The right benchmarks also vary by card type, according to Jerahian. “Consumer credit should track NCM, rewards burn rate and delinquency closely. For small-business credit, emphasize spend controls, utility-driven features and cashback efficiency. And debit should focus on interchange income, usage frequency and fraud cost ratios.”
How institutions build their programs — self-issued versus partnered — changes which metrics matter most.
Dig deeper:
- Credit Card Issuance: Strategies & Solutions
- Plastic Won’t Win Wallets – But Frictionless Experiences Will
- Smart Banks Aren’t Building Card Programs, They’re Launching Them
“Self-issuers need tight control over risk-adjusted margin and rewards liability. Agent-issuer institutions should emphasize penetration and activation over risk,” Denham says. “Those using fintech or partner-driven models must track digital adoption, card-in-wallet rates and incremental spend generated by partner features.”
For smaller institutions using partner or fintech models, engagement metrics often determine whether the program succeeded.
According to Alkami research, half of digital banking users would switch providers for a better digital experience and consumers increasingly define their primary financial provider by where they do most of their digital banking, not legacy relationships. That means tracking digital adoption, card-in-wallet rates and spend generated by partner features determines whether a program captures that primary card position in an increasingly competitive market.
Costs Banks Often Underestimate
Hidden costs can derail card program ROI. The expenses that catch smaller banks and credit unions off guard aren’t always obvious, but the biggest is often capital.
“Teams often underestimate the amount of capital they need on a monthly basis just to keep a program running,” says Goldman. “You can have a strong ROI but still starve the business of liquidity.”

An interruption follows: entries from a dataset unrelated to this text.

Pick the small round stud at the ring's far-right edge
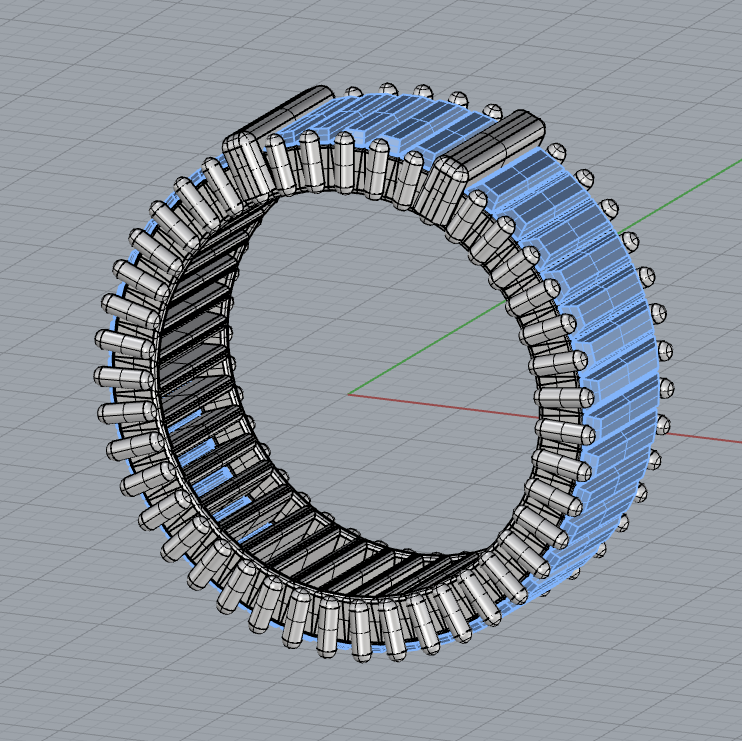 (x=665, y=352)
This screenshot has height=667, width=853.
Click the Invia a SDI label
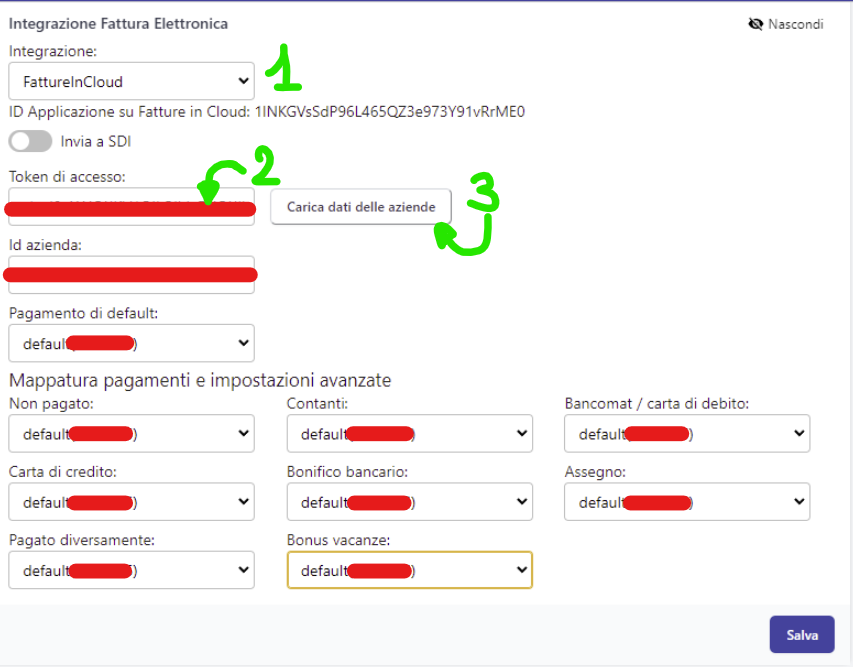click(96, 141)
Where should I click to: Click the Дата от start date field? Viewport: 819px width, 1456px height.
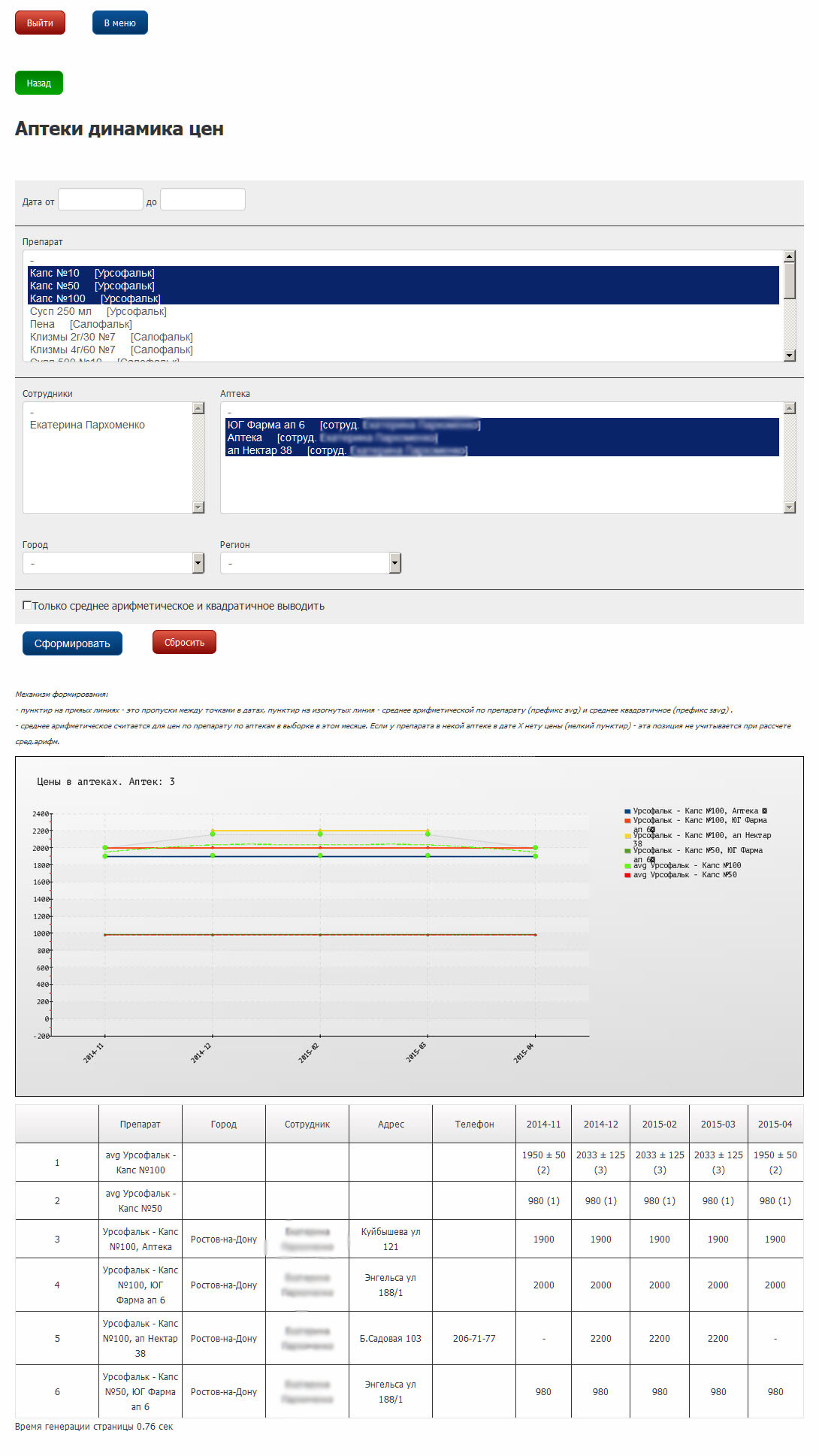101,199
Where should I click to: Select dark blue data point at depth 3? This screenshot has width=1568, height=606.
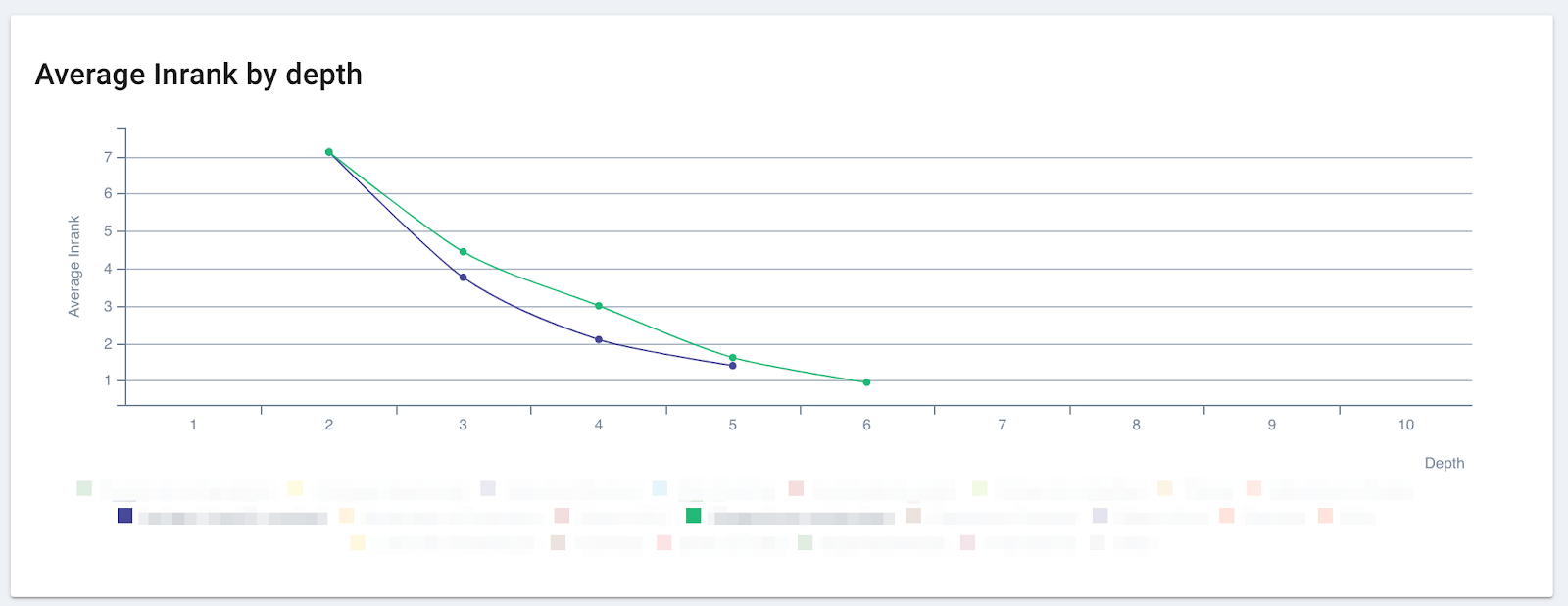tap(464, 278)
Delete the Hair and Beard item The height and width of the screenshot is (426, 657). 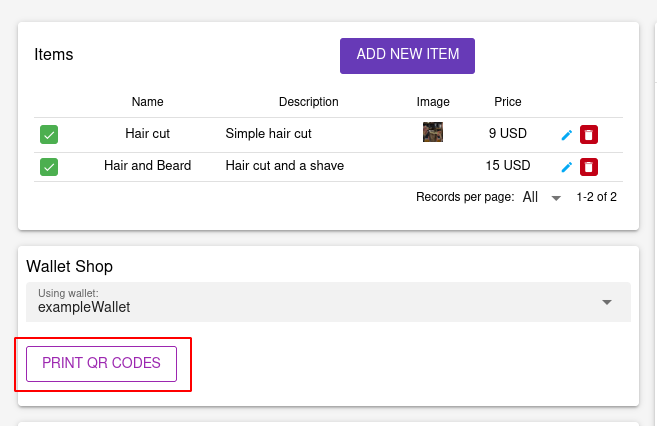click(589, 167)
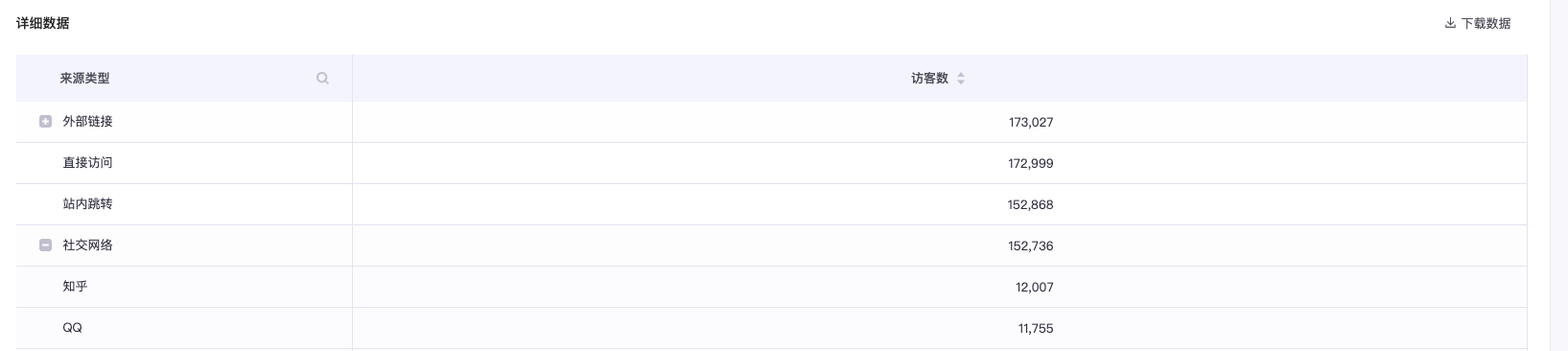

Card programs can seem profitable based on projected revenue, but institutions often underestimate the funds needed to keep the program running. Beyond capital, Goldman also notes that operational costs can quickly pile up.
“Ops costs are almost always underpriced: disputes, compliance and required notifications stack up quickly. Card programs look automated from the outside but remain operationally heavy on the inside.”
Technology, rewards and a range of smaller recurring expenses can also catch banks off guard.
“Many underestimate the expense and resources needed for integrating and scaling new technologies, as well as the strategic partnerships needed to stay competitive in digital wallets and fintech ecosystems,” says Wichita. “Additionally, robust consumer protections and rich rewards programs — critical for maintaining loyalty — can carry long-term costs that are often overlooked.”
Both Jerahian and Denham point to a longer list of recurring expenses that can add up, including:
- Ongoing platform licensing
- API maintenance and integration
- Loyalty program fulfillment
- Fraud management tools
- Compliance monitoring
- Marketing for digital-first programs
- Dispute and chargeback servicing
Maintaining both digital and physical infrastructure adds another layer of expense. Only a small percentage of consumers want to go fully digital, and 68% use a real card for everyday purchases. So while consumers want to be digital-first in most cases, institutions can’t completely eliminate branch-related card services even as digital adoption grows.
What Smaller Banks Need to Get Right
Card program profitability often comes down to attracting cardholders who carry balances, tracking the right metrics, and budgeting realistically for program costs.
Smaller financial institutions can’t compete on rewards, but they can succeed through strategic partnerships or by leveraging customer relationships.